Depuis quelques mois, je suis invitée régulièrement à déguster, lors de rencontres, les créations des pâtissiers, chocolatiers et glaciers du Club des Sud’Crés, courant sucré de l’association Gourméditerranée. Hier avait lieu une nouvelle session, au Môle Passédat, restaurant situé au cœur du Mucem… J’avais envie de vous parler de cette rencontre mais en l’abordant sous un autre angle. J’ai pensé qu’il pourrait être intéressant de se glisser en coulisses et de suivre le processus de création d’un pâtissier. De la réflexion, du moment où le gâteau commence à être imaginé à la réalisation finale… Clément Higgins a accepté de se prêter à l’exercice. J’ai voulu tout savoir ! Je vous propose de découvrir le pâtissier Marseillais, les étapes, mais aussi les impondérables, et rebondissements, qui ont émaillé cette création.
[ 28 avril / entretien téléphonique / on fait connaissance ]
Dans la montée du Roucas, au détour d’un virage, sur la gauche, se trouve l’antre des Bricoleurs de douceurs. Et sur la façade, il est inscrit “pâtisserie atypique”. Nous voilà prévenu dès l’abord !
Pour créer ce lieu, Aurélie et Clément ont pris un chemin un peu détourné. Inhabituel – je vais tenter d’éviter de répéter trop souvent atypique – Qui penserait que le jeune pâtissier a commencé par étudier le droit et se destinait à une carrière de journaliste ? Pendant que sa future complice, et compagne, bossait dans la com…
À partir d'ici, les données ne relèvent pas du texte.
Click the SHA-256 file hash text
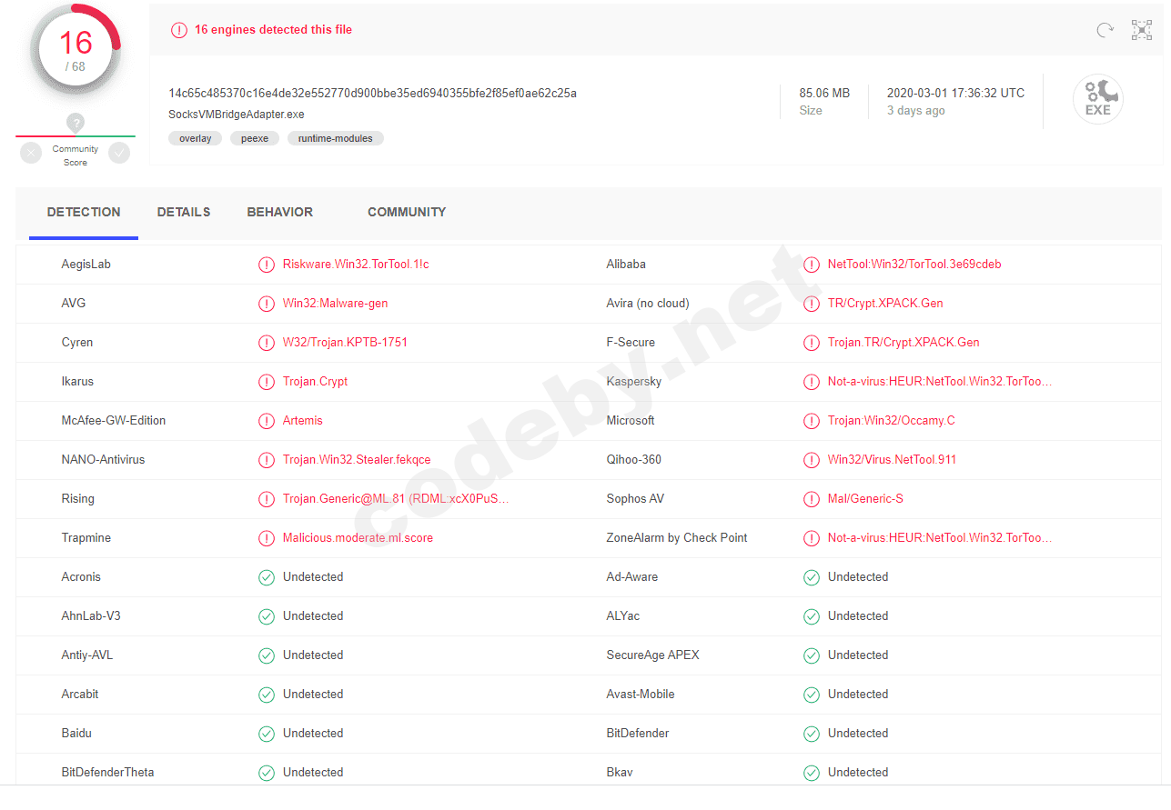The image size is (1171, 810). coord(372,93)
Un job étudiant va changer la donne…
“Mon parcours est vite résumé“ me dit-il – ça, c’était sans compter sur ma curiosité naturelle ! Une question en entraînant une autre… – Après un Master en droit, Clément s’est lancé dans une année de préparation à Sciences Po Lille, via le web, et a présenté plusieurs concours. Cette activité lui laissant “pas mal de temps libre », petit boulot d’étudiant est déniché à La pizzeria l’Eau à la Bouche. Pour qui ne connaît pas ce lieu… Ce n’est pas une pizzeria ordinaire ! Le patron, Rodolphe Bodikian, pâtissier de métier, a fait ses classes chez Alain Ducasse et Guy Savoy avant de lâcher les étoiles pour un four à pizza. Cette rencontre avec Rodolphe, et les riches échanges qu’elle a occasionnée, va le détourner de ses projets de carrière journalistique. Le jeune homme envisage alors une reconversion, encouragé par sa compagne fraîchement rencontrée, Aurélie, qui vient de quitter son job pour préparer un CAP cuisine.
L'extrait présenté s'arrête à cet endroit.